(Stored dataset items)
# # # # #

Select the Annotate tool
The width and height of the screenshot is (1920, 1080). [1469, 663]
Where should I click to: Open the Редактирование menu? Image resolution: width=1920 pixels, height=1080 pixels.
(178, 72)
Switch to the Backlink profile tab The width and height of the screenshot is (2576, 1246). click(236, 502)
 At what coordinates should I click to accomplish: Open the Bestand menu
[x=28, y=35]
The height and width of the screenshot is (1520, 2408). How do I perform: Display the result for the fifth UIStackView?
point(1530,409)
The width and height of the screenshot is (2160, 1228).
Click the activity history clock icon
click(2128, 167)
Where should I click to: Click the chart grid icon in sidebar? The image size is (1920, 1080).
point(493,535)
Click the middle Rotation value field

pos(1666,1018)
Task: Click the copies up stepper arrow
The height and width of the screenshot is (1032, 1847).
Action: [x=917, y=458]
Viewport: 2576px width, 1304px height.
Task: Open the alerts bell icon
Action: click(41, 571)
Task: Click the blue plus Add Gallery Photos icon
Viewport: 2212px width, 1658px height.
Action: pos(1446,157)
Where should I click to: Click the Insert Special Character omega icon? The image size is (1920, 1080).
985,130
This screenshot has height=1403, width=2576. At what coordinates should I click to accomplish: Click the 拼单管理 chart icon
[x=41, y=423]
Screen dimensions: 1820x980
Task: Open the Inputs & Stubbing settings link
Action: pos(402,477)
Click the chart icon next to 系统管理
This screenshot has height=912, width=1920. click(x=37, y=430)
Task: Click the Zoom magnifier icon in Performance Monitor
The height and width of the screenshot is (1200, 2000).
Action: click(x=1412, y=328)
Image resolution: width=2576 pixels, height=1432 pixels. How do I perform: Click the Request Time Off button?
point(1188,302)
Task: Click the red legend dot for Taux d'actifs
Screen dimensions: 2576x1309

# # # # #

* What you need to do *
Repeat every entry exactly, leaving nothing out.

* Result of this task *
Select the Annotate tool
The width and height of the screenshot is (1920, 1080). [1469, 663]
Where should I click to: Open the Редактирование menu? Image resolution: width=1920 pixels, height=1080 pixels.
(178, 72)
Switch to the Backlink profile tab The width and height of the screenshot is (2576, 1246). click(236, 502)
 At what coordinates should I click to accomplish: Open the Bestand menu
[x=28, y=35]
The height and width of the screenshot is (1520, 2408). How do I perform: Display the result for the fifth UIStackView?
point(1530,409)
The width and height of the screenshot is (2160, 1228).
Click the activity history clock icon
click(2128, 167)
Where should I click to: Click the chart grid icon in sidebar? The image size is (1920, 1080).
point(493,535)
Click the middle Rotation value field

pos(1666,1018)
Task: Click the copies up stepper arrow
The height and width of the screenshot is (1032, 1847).
Action: [x=917, y=458]
Viewport: 2576px width, 1304px height.
Task: Open the alerts bell icon
Action: click(41, 571)
Task: Click the blue plus Add Gallery Photos icon
Viewport: 2212px width, 1658px height.
Action: pos(1446,157)
Where should I click to: Click the Insert Special Character omega icon? The image size is (1920, 1080).
985,130
This screenshot has height=1403, width=2576. At what coordinates should I click to accomplish: Click the 拼单管理 chart icon
[x=41, y=423]
Screen dimensions: 1820x980
Task: Open the Inputs & Stubbing settings link
Action: pos(402,477)
Click the chart icon next to 系统管理
This screenshot has height=912, width=1920. click(x=37, y=430)
Task: Click the Zoom magnifier icon in Performance Monitor
The height and width of the screenshot is (1200, 2000).
Action: click(x=1412, y=328)
Image resolution: width=2576 pixels, height=1432 pixels. How do I perform: Click the Request Time Off button?
point(1188,302)
Task: Click the red legend dot for Taux d'actifs
Screen dimensions: 2576x1309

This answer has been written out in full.